Une douleur. Une douleur au cœur, se répandant entièrement dans notre corps, tel le sang qui afflue dans nos veines. Un mal de crâne après avoir trop réfléchi sur un exercice de maths. Un mal de jambes après avoir trop couru en EPS, ou au contraire après être resté trop longtemps assis sur la chaise bancale du cours de français. Un mal de respiration, après être resté en apnée trop longtemps sous l'eau de la piscine municipale. Un mal de gorge après avoir trop crié, hurlé, braillé. Un mal de paupières après avoir trop pleuré.
« SORTEZ-MOI DE LÀ NOM DE DIEU ! »
Un hurlement. Violent. Féroce.
Le mien.
Les deux infirmiers se tournèrent à l'unisson de mon côté, l'un les sourcils froncés, l'autre les yeux écarquillés. Je me débattais furieusement, en vain. J'étais littéralement accrochée à mon lit d'hôpital, des menottes sur les poignets, sur les chevilles, sans parler des fils semblant relier mon cerveau à la machine.
Le premier infirmier s'approcha lentement de moi. Une distance de deux mètres devaient nous séparer, mais il prit pourtant son temps avant de m'adresser la parole.
« Alice ? finit-il par demander – trop – calmement.
— C'est moi, répondis-je d'une voix un peu moins posée que la sienne. Eh ben voilà, vous savez qui je suis, on commence sur de bonnes bases. Maintenant il va falloir m'expliquer pourquoi je suis ici.
— Alice, répéta l'homme. Repose-toi.
— Que je... QUOI ?! Il n'en est pas question ! J'ai assez dormi, rêvé, cauchemardé, appelez ça comme vous voulez, pour... me reposer !
— Elle n'a pas les idées claires, lâcha l'infirmière. Pique-là, chuchota-t-elle à son collègue.
— NON ! m'entendis-je crier. Je ne veux pas revivre tout ce que j'ai enduré depuis le début de ce truc... je ne sais même pas de quoi il s'agit réellement ! S'il vous plaît... priai-je d'une voix plaintive. Je ne demande que de simples explications... »
L'homme soupira en lançant un regard de biais vers la femme. Je vis qu'il hésitai. À coup sûr, je devais lui faire pitié, et je n'osai même pas savoir de quoi j'avais l'air à cet instant précis.

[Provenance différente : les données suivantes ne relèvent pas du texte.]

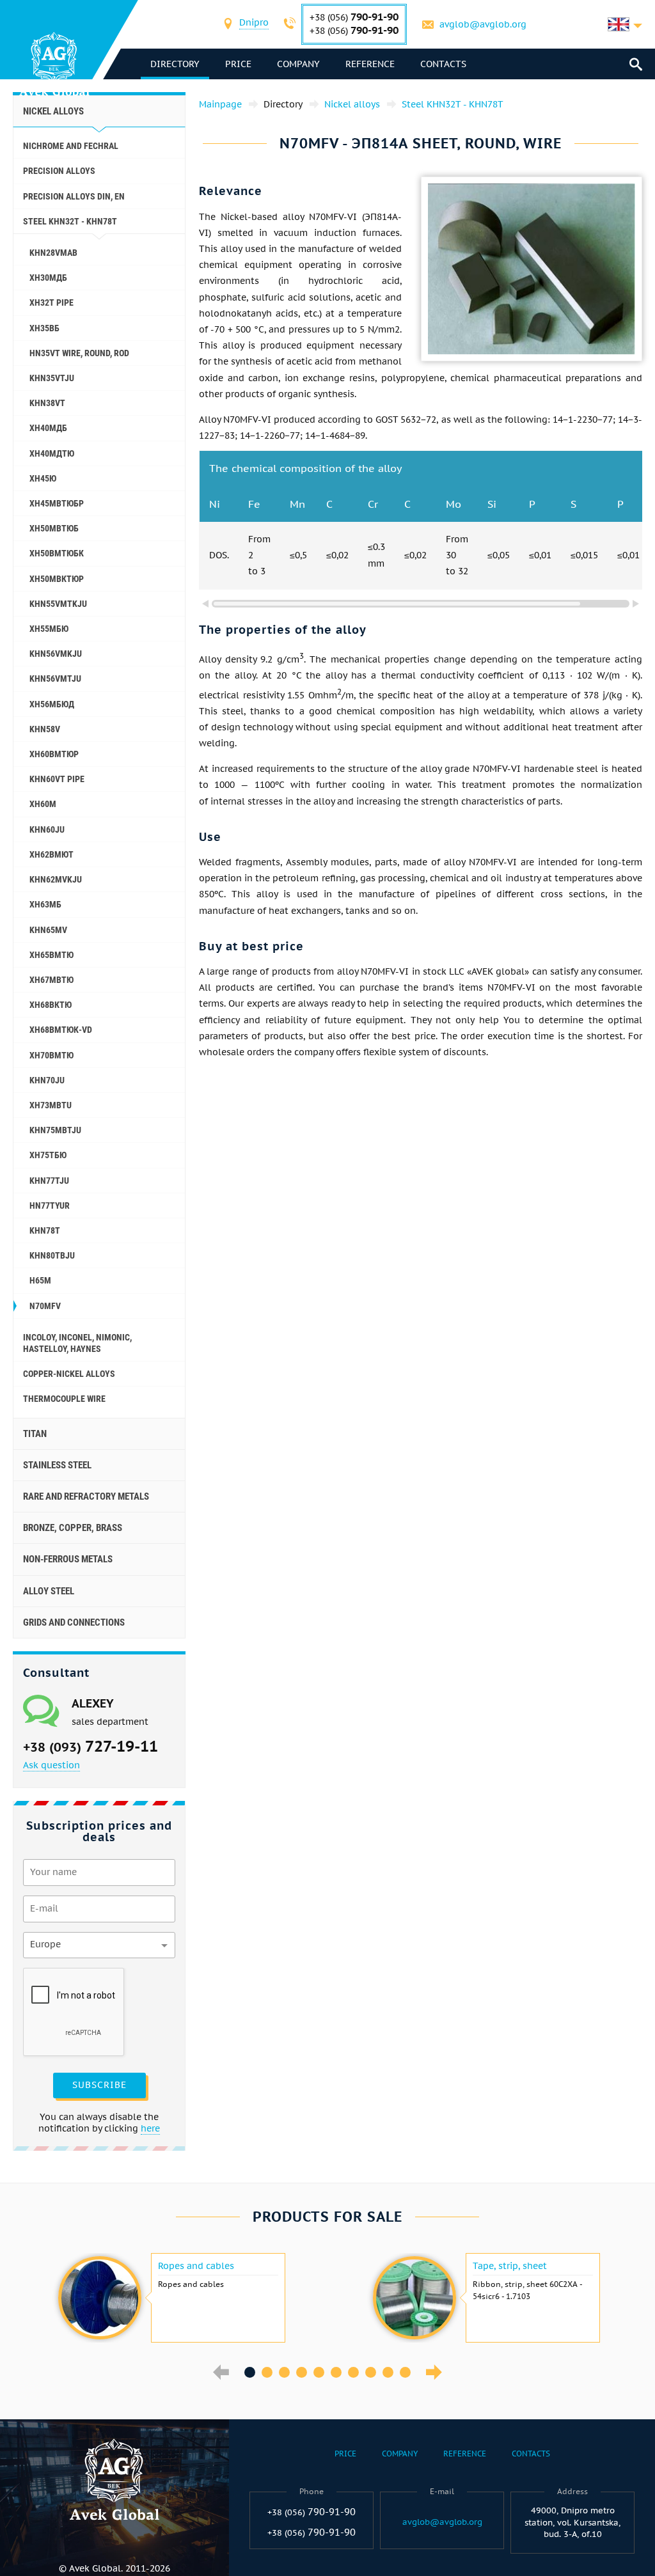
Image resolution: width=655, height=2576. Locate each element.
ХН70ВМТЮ (51, 1055)
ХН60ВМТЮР (54, 754)
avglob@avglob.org (482, 24)
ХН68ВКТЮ (50, 1005)
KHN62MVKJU (55, 879)
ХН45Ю (42, 478)
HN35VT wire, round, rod (79, 353)
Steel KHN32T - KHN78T (70, 221)
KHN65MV (48, 930)
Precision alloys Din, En (74, 196)
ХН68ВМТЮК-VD (60, 1030)
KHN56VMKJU (55, 653)
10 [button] (405, 2372)
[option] (170, 2298)
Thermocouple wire (64, 1399)
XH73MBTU (50, 1105)
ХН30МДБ (48, 277)
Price (238, 64)
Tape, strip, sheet (510, 2266)
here (150, 2128)
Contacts (443, 64)
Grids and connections (74, 1622)
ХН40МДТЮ (51, 453)
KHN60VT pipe (56, 779)
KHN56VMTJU (55, 678)
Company (298, 64)
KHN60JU (47, 829)
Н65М (40, 1280)
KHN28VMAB (53, 252)
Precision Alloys (59, 171)
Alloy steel (48, 1591)
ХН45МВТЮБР (56, 503)
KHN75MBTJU (55, 1130)
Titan (35, 1434)
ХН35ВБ (44, 328)
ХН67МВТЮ (51, 980)
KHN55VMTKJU (58, 604)
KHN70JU (47, 1080)
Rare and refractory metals (86, 1496)
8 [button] (370, 2372)
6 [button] (336, 2372)
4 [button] (301, 2372)
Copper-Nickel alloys (69, 1374)
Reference (370, 64)
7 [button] (353, 2372)
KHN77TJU (49, 1180)
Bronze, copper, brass (72, 1528)
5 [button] (318, 2372)
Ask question (51, 1765)
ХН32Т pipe (51, 302)
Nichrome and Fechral (70, 146)
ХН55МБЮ (48, 629)
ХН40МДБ (48, 428)
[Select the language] (625, 24)
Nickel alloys (53, 111)
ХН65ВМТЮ (51, 955)
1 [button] (249, 2372)
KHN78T (44, 1230)
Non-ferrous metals (68, 1559)
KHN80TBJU (52, 1255)
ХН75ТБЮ (48, 1155)
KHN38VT (47, 403)
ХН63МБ (45, 904)
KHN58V (44, 729)
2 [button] (267, 2372)
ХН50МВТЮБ (54, 528)
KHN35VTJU (51, 378)
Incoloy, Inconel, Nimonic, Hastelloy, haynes (77, 1343)
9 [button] (388, 2372)
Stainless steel (57, 1465)
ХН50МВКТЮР (56, 579)
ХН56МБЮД (51, 704)
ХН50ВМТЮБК (56, 553)
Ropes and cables (196, 2266)
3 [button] (284, 2372)
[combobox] (254, 24)
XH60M (42, 804)
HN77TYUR (49, 1205)
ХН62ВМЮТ (51, 854)
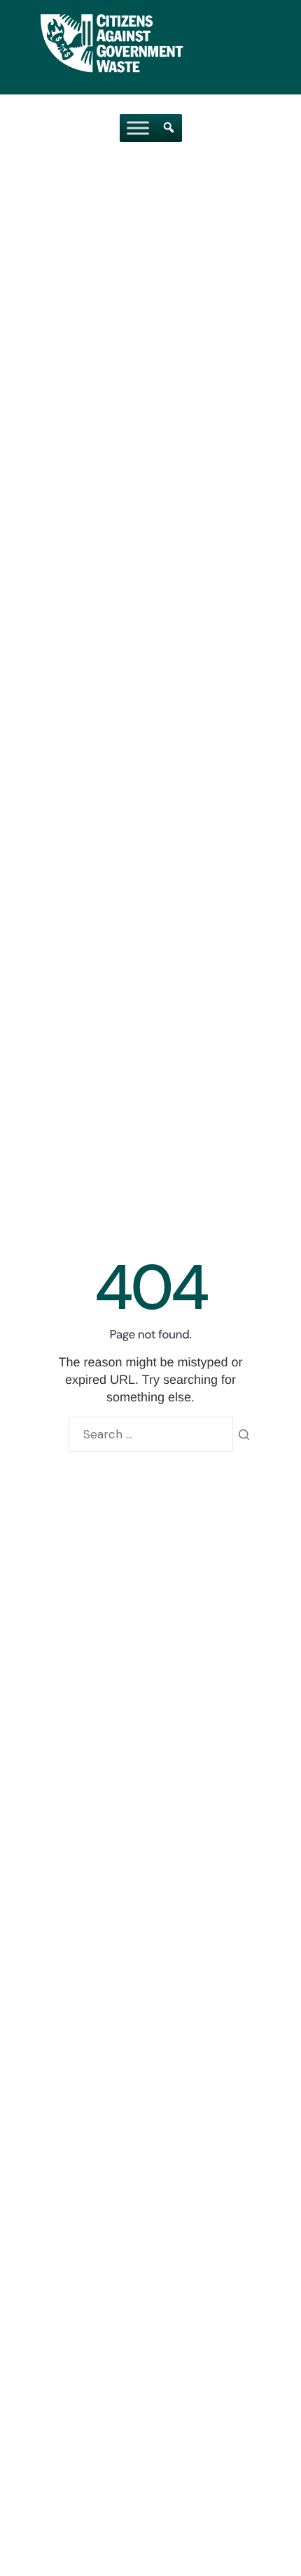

« Bon, je te laisse gérer sa crise, soupira l'infirmière. J'ai mieux à faire que de m'occuper de gamins qui savent que pleurnicher et poser des questions sans intérêt, ajouta-t-elle avant de quitter la chambre.
— C'est d'accord », annonça soudainement l'homme.
Je faillis sursauter de surprise. La douleur dans ma poitrine s'estompa un peu, mais mon cœur restait toujours aussi serré. Peut-être n'était-ce qu'un moyen de m'éloigner de mes questions, en me racontant une demi-vérité. Ou un demi-mensonge. Voire un mensonge tout court.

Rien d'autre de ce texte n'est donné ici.